Prompt —
Repeat the entries exactly but omit the pictures.

Records shown —
···

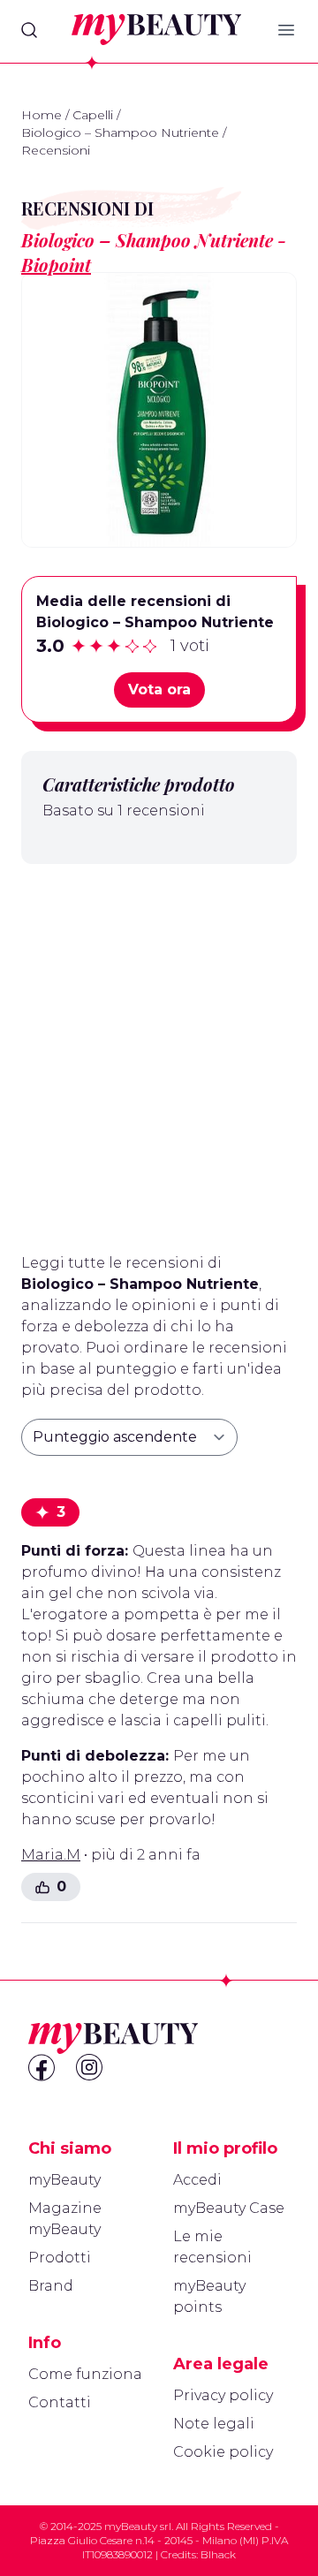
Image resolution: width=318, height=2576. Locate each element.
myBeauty (64, 2179)
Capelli (92, 115)
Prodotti (59, 2257)
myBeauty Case (228, 2208)
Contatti (59, 2402)
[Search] (29, 30)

···

Response to this exercise —
Image resolution: width=318, height=2576. Locate each element.
myBeauty (64, 2179)
Capelli (92, 115)
Prodotti (59, 2257)
myBeauty Case (228, 2208)
Contatti (59, 2402)
[Search] (29, 30)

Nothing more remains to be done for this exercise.